• [Exercise objective] Quote every line below exactly as it reads.

• [Material supplied]
-- Opening Marker --

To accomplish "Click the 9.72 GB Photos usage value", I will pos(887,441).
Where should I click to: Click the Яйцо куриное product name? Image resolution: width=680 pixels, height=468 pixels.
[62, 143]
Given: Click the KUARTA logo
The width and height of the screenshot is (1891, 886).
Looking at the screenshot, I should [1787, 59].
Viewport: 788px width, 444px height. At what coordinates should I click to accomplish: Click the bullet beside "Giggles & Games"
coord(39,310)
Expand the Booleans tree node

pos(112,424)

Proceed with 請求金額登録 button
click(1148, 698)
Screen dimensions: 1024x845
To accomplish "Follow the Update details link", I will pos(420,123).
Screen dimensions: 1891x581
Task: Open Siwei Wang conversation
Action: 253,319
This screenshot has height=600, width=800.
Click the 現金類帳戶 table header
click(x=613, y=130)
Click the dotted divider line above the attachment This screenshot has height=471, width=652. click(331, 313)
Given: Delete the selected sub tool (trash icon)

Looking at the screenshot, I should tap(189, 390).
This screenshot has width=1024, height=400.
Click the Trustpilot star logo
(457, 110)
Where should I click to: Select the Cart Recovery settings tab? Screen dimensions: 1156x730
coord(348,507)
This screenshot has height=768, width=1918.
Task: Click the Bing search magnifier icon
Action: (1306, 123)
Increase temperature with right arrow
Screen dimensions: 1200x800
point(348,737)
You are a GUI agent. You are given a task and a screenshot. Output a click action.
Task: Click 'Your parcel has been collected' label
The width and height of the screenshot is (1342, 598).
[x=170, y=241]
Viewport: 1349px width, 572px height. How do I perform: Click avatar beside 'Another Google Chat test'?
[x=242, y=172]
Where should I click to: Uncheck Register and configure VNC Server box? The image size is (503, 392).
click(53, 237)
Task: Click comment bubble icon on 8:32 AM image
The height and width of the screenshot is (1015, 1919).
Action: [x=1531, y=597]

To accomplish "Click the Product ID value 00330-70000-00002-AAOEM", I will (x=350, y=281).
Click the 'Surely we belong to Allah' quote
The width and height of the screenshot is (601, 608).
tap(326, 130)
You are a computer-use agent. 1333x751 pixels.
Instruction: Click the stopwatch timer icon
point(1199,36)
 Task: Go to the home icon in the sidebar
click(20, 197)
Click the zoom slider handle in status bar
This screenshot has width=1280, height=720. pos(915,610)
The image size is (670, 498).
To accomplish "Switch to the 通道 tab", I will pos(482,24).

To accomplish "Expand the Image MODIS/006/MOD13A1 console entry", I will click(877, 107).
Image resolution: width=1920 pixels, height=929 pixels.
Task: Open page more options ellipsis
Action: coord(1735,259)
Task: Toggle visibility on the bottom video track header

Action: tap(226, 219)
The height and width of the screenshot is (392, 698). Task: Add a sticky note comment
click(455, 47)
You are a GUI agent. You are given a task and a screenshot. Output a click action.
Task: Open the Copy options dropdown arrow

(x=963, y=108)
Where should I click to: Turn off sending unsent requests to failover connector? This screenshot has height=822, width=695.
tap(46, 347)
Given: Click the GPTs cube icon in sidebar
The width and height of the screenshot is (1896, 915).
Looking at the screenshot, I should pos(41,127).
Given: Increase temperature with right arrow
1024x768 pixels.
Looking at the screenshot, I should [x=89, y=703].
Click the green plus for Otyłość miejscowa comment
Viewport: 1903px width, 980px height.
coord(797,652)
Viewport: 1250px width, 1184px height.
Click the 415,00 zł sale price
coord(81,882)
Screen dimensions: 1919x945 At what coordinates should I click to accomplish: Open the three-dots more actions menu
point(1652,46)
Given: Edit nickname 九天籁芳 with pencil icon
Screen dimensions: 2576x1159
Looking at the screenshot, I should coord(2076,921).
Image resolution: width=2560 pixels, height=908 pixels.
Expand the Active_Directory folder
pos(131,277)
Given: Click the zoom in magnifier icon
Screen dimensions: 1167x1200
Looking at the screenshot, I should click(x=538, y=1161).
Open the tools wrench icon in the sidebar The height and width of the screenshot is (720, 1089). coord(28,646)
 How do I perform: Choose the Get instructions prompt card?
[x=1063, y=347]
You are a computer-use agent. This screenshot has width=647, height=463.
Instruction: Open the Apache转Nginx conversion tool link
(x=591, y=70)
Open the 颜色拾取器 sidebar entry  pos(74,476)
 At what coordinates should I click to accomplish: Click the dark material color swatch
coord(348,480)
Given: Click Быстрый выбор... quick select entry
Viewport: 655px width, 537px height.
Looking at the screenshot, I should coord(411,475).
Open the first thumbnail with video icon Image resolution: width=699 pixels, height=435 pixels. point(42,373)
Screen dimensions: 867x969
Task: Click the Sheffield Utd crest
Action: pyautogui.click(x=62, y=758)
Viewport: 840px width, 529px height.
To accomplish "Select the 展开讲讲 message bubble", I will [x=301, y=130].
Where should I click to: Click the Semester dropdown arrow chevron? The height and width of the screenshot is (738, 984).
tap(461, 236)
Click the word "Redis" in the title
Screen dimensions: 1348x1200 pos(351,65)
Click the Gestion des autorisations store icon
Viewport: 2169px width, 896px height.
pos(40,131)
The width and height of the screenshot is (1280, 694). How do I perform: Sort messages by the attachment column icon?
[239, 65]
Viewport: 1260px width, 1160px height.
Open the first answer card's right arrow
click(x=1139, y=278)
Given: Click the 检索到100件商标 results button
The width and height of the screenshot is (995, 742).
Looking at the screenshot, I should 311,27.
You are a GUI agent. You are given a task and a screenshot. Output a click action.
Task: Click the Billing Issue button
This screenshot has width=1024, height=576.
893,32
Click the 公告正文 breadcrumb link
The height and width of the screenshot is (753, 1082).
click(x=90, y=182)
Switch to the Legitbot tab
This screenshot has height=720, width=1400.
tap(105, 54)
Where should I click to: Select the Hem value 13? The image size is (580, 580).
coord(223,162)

-- Closing Marker --

• [Expected answer]
To accomplish "Click the 9.72 GB Photos usage value", I will pos(887,441).
Where should I click to: Click the Яйцо куриное product name? Image resolution: width=680 pixels, height=468 pixels.
[62, 143]
Given: Click the KUARTA logo
The width and height of the screenshot is (1891, 886).
Looking at the screenshot, I should [1787, 59].
Viewport: 788px width, 444px height. At what coordinates should I click to accomplish: Click the bullet beside "Giggles & Games"
coord(39,310)
Expand the Booleans tree node

pos(112,424)

Proceed with 請求金額登録 button
click(1148, 698)
Screen dimensions: 1024x845
To accomplish "Follow the Update details link", I will pos(420,123).
Screen dimensions: 1891x581
Task: Open Siwei Wang conversation
Action: 253,319
This screenshot has height=600, width=800.
Click the 現金類帳戶 table header
click(x=613, y=130)
Click the dotted divider line above the attachment This screenshot has height=471, width=652. click(331, 313)
Given: Delete the selected sub tool (trash icon)

Looking at the screenshot, I should tap(189, 390).
This screenshot has width=1024, height=400.
Click the Trustpilot star logo
(457, 110)
Where should I click to: Select the Cart Recovery settings tab? Screen dimensions: 1156x730
coord(348,507)
This screenshot has height=768, width=1918.
Task: Click the Bing search magnifier icon
Action: (1306, 123)
Increase temperature with right arrow
Screen dimensions: 1200x800
point(348,737)
You are a GUI agent. You are given a task and a screenshot. Output a click action.
Task: Click 'Your parcel has been collected' label
The width and height of the screenshot is (1342, 598).
[x=170, y=241]
Viewport: 1349px width, 572px height. How do I perform: Click avatar beside 'Another Google Chat test'?
[x=242, y=172]
Where should I click to: Uncheck Register and configure VNC Server box? The image size is (503, 392).
click(53, 237)
Task: Click comment bubble icon on 8:32 AM image
The height and width of the screenshot is (1015, 1919).
Action: [x=1531, y=597]

To accomplish "Click the Product ID value 00330-70000-00002-AAOEM", I will (x=350, y=281).
Click the 'Surely we belong to Allah' quote
The width and height of the screenshot is (601, 608).
tap(326, 130)
You are a computer-use agent. 1333x751 pixels.
Instruction: Click the stopwatch timer icon
point(1199,36)
 Task: Go to the home icon in the sidebar
click(20, 197)
Click the zoom slider handle in status bar
This screenshot has width=1280, height=720. pos(915,610)
The image size is (670, 498).
To accomplish "Switch to the 通道 tab", I will pos(482,24).

To accomplish "Expand the Image MODIS/006/MOD13A1 console entry", I will click(877, 107).
Image resolution: width=1920 pixels, height=929 pixels.
Task: Open page more options ellipsis
Action: coord(1735,259)
Task: Toggle visibility on the bottom video track header

Action: tap(226, 219)
The height and width of the screenshot is (392, 698). Task: Add a sticky note comment
click(455, 47)
You are a GUI agent. You are given a task and a screenshot. Output a click action.
Task: Open the Copy options dropdown arrow

(x=963, y=108)
Where should I click to: Turn off sending unsent requests to failover connector? This screenshot has height=822, width=695.
tap(46, 347)
Given: Click the GPTs cube icon in sidebar
The width and height of the screenshot is (1896, 915).
Looking at the screenshot, I should pos(41,127).
Given: Increase temperature with right arrow
1024x768 pixels.
Looking at the screenshot, I should [x=89, y=703].
Click the green plus for Otyłość miejscowa comment
Viewport: 1903px width, 980px height.
coord(797,652)
Viewport: 1250px width, 1184px height.
Click the 415,00 zł sale price
coord(81,882)
Screen dimensions: 1919x945 At what coordinates should I click to accomplish: Open the three-dots more actions menu
point(1652,46)
Given: Edit nickname 九天籁芳 with pencil icon
Screen dimensions: 2576x1159
Looking at the screenshot, I should coord(2076,921).
Image resolution: width=2560 pixels, height=908 pixels.
Expand the Active_Directory folder
pos(131,277)
Given: Click the zoom in magnifier icon
Screen dimensions: 1167x1200
Looking at the screenshot, I should click(x=538, y=1161).
Open the tools wrench icon in the sidebar The height and width of the screenshot is (720, 1089). coord(28,646)
 How do I perform: Choose the Get instructions prompt card?
[x=1063, y=347]
You are a computer-use agent. This screenshot has width=647, height=463.
Instruction: Open the Apache转Nginx conversion tool link
(x=591, y=70)
Open the 颜色拾取器 sidebar entry  pos(74,476)
 At what coordinates should I click to accomplish: Click the dark material color swatch
coord(348,480)
Given: Click Быстрый выбор... quick select entry
Viewport: 655px width, 537px height.
Looking at the screenshot, I should coord(411,475).
Open the first thumbnail with video icon Image resolution: width=699 pixels, height=435 pixels. point(42,373)
Screen dimensions: 867x969
Task: Click the Sheffield Utd crest
Action: pyautogui.click(x=62, y=758)
Viewport: 840px width, 529px height.
To accomplish "Select the 展开讲讲 message bubble", I will [x=301, y=130].
Where should I click to: Click the Semester dropdown arrow chevron? The height and width of the screenshot is (738, 984).
tap(461, 236)
Click the word "Redis" in the title
Screen dimensions: 1348x1200 pos(351,65)
Click the Gestion des autorisations store icon
Viewport: 2169px width, 896px height.
pos(40,131)
The width and height of the screenshot is (1280, 694). How do I perform: Sort messages by the attachment column icon?
[239, 65]
Viewport: 1260px width, 1160px height.
Open the first answer card's right arrow
click(x=1139, y=278)
Given: Click the 检索到100件商标 results button
The width and height of the screenshot is (995, 742).
Looking at the screenshot, I should 311,27.
You are a GUI agent. You are given a task and a screenshot. Output a click action.
Task: Click the Billing Issue button
This screenshot has width=1024, height=576.
893,32
Click the 公告正文 breadcrumb link
The height and width of the screenshot is (753, 1082).
click(x=90, y=182)
Switch to the Legitbot tab
This screenshot has height=720, width=1400.
tap(105, 54)
Where should I click to: Select the Hem value 13? The image size is (580, 580).
coord(223,162)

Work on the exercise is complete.